GIVEN PROBLEM 1:
Put the rows below, from the line containing "Go to next page of pipelines table" through the line containing "Where should I", inclusive, into a JSON list of strings with one string per line and blank lines omitted. Leave the pictures out of the answer.

READING PASSAGE:
** Begin **

James Paul Montgomery (born January 24, 1955) is an American former competition swimmer, four-time Olympic medalist, and former world record-holder.  Montgomery was the first man to break the 50-second barrier (49.99) in the 100-meter freestyle,  at the 1976 Summer Olympics in Montreal, Quebec, where he won three gold medals and one bronze.

Montgomery won five gold medals in freestyle events at the first World Championships in 1973 in Belgrade. From Yugoslavia, Montgomery went on to Indiana University, where he swam for Doc Counsilman for four years, during which time he competed in the 1976 Montreal Olympic Games winning three golds and one bronze in the summer between his junior and senior years.

He founded the Dallas Masters swim program in 1981 and later renamed it the Lone Star Masters. In 1990, the name officially became Baylor/Lone Star Masters. He began teaching swim lessons in 2007, including a class to help adults get past their fear of water.
 
He was inducted into the International Swimming Hall of Fame in 1986 as an Honor Swimmer.

Renaming the Lone Star Masters team, he founded the Dallas Aquatic Masters club team in 2002 with partner and fellow coach, former SMU swimmer Bobby Patten.  In the same year, he was named U.S. Masters Swimming (USMS) Coach of the Year.

While continuing to coach part time at Dallas Aquatic Masters, he coached varsity swimming at the Greenhill School in Addison, Texas from 1999 to 2015. He resigned Greenhill in 2015 to launch the Jim Montgomery Swim School on Preston Road in Dallas.

** End **

ENTRIES:
** Begin **

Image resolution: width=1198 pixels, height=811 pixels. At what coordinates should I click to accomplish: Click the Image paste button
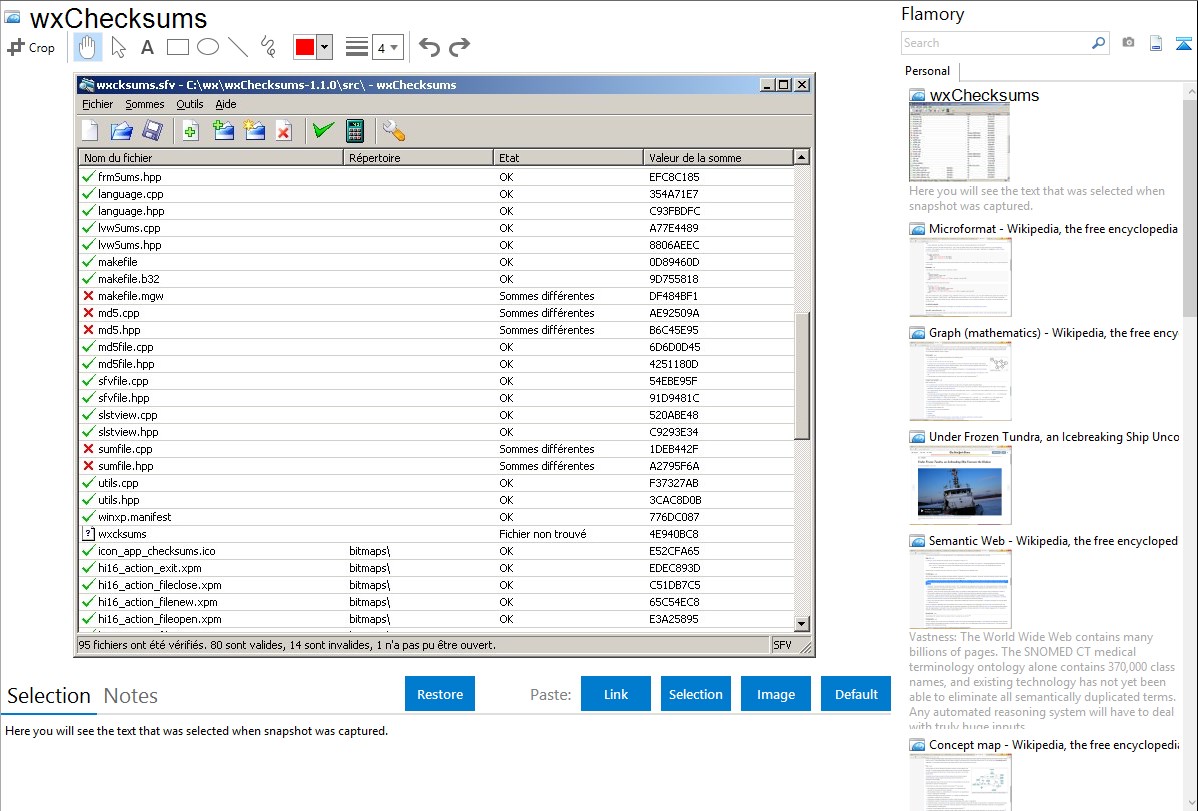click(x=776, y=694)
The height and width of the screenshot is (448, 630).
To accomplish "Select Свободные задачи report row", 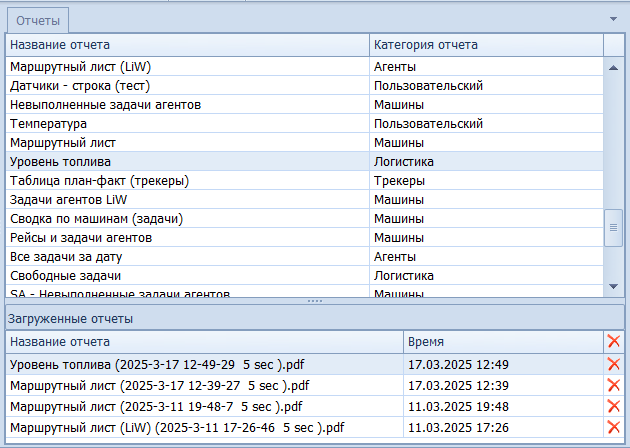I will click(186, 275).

** End **
** Begin **

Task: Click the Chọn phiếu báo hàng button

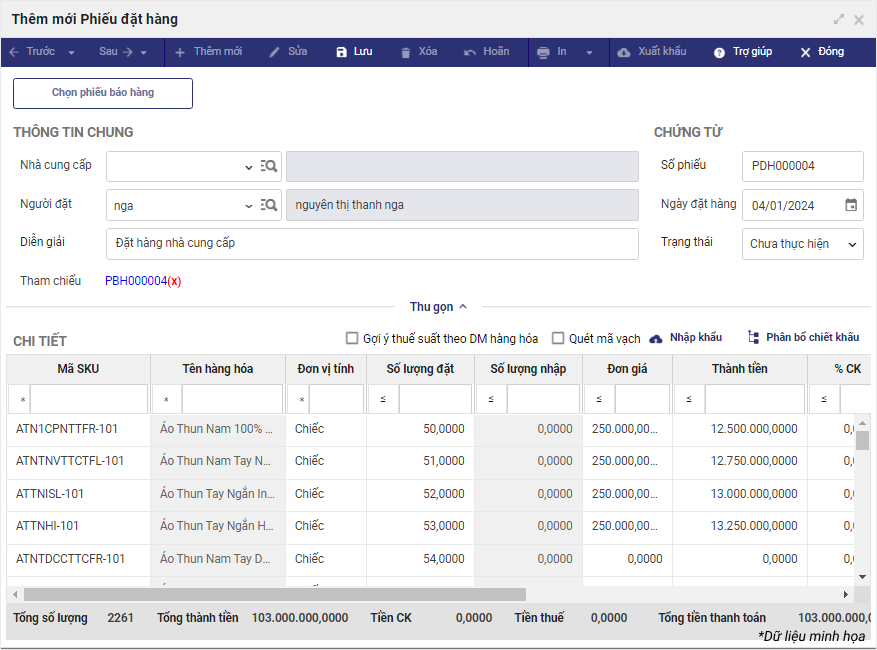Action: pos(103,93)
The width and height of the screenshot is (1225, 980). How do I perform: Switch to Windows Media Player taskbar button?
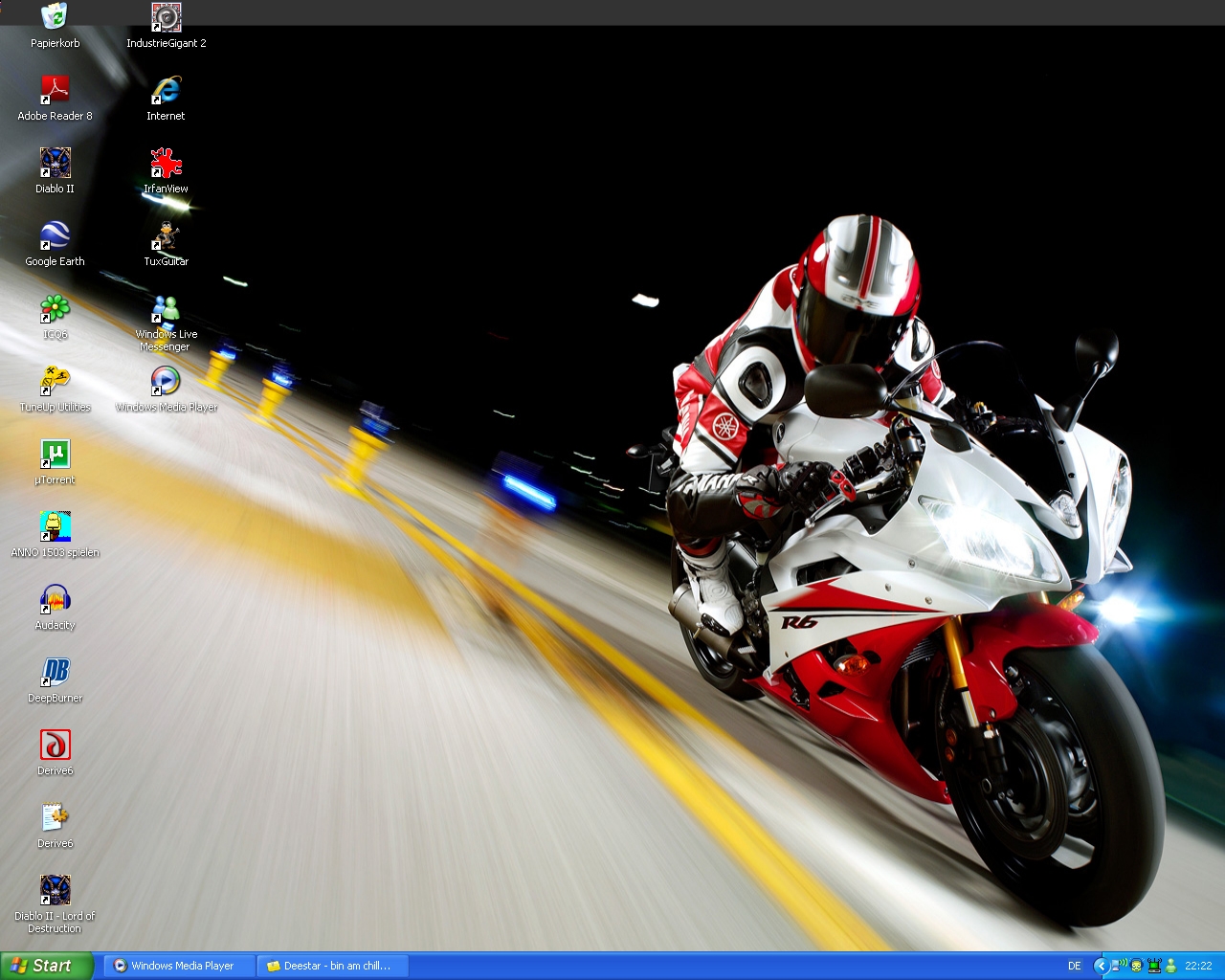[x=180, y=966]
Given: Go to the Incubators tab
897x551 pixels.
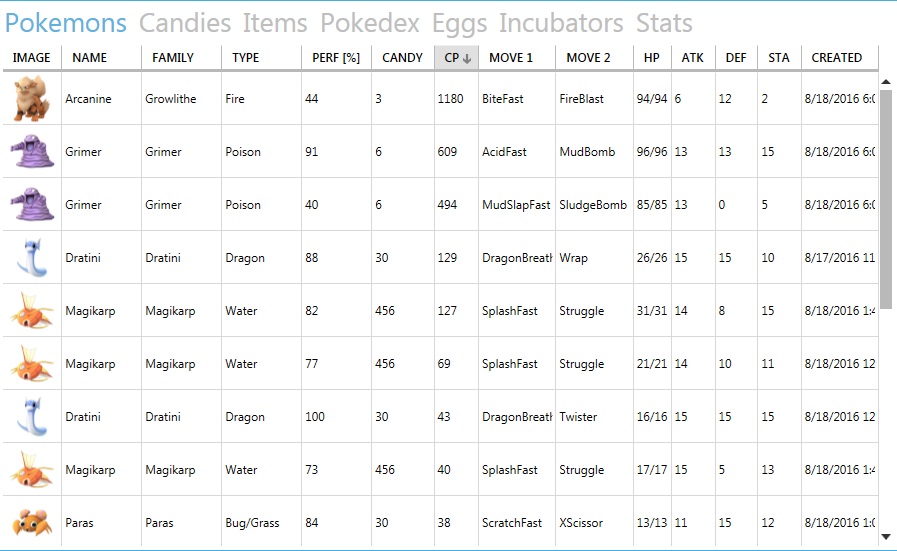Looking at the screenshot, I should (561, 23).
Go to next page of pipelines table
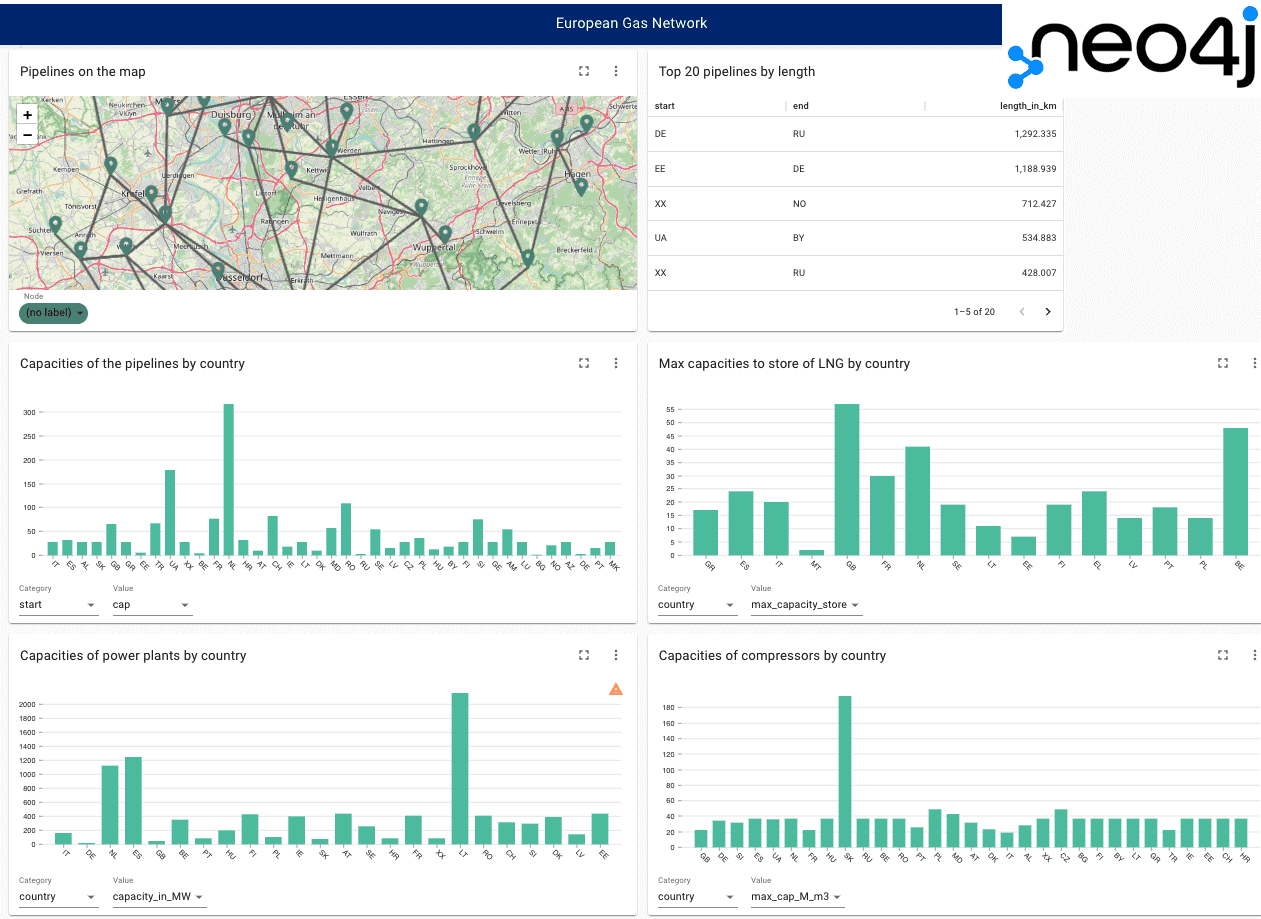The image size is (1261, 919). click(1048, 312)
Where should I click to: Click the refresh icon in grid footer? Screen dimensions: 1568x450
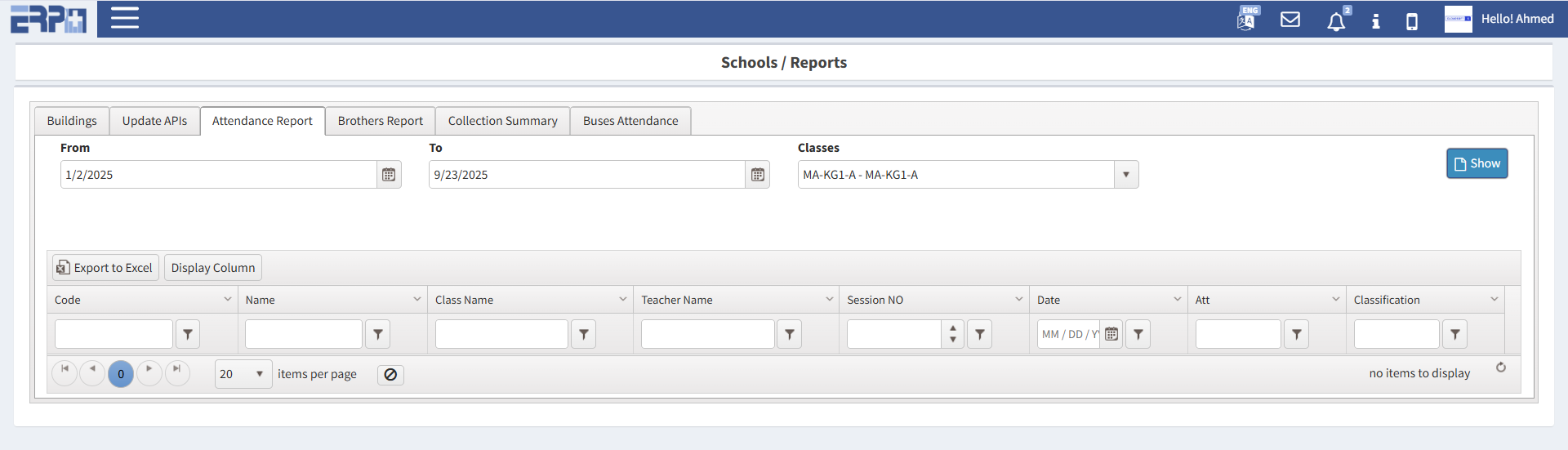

** End **

GIVEN PROBLEM 2:
Answer these questions using the passage about Jim Montgomery.
(a) In which city were the first World Championships held in 1973?
(b) In what year was Montgomery inducted into the International Swimming Hall of Fame?
(c) At which school did he coach varsity swimming from 1999 to 2015?

FULL SOLUTION 1:
[
  "Go to next page of pipelines table",
  "The image size is (1261, 919). click(1048, 312)",
  "Where should I click to: Click the refresh icon in grid footer? Screen dimensions: 1568x450"
]

FULL SOLUTION 2:
(a) Belgrade
(b) 1986
(c) The Greenhill School in Addison, Texas